◆ What the task asks
Write down each entry again, exactly as it reads.

Saved entries
[Start of Attachment]

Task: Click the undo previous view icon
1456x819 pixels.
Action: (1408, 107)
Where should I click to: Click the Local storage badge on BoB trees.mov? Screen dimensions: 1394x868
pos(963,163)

[End of Attachment]

◆ Your response
Task: Click the undo previous view icon
1456x819 pixels.
Action: (1408, 107)
Where should I click to: Click the Local storage badge on BoB trees.mov? Screen dimensions: 1394x868
pos(963,163)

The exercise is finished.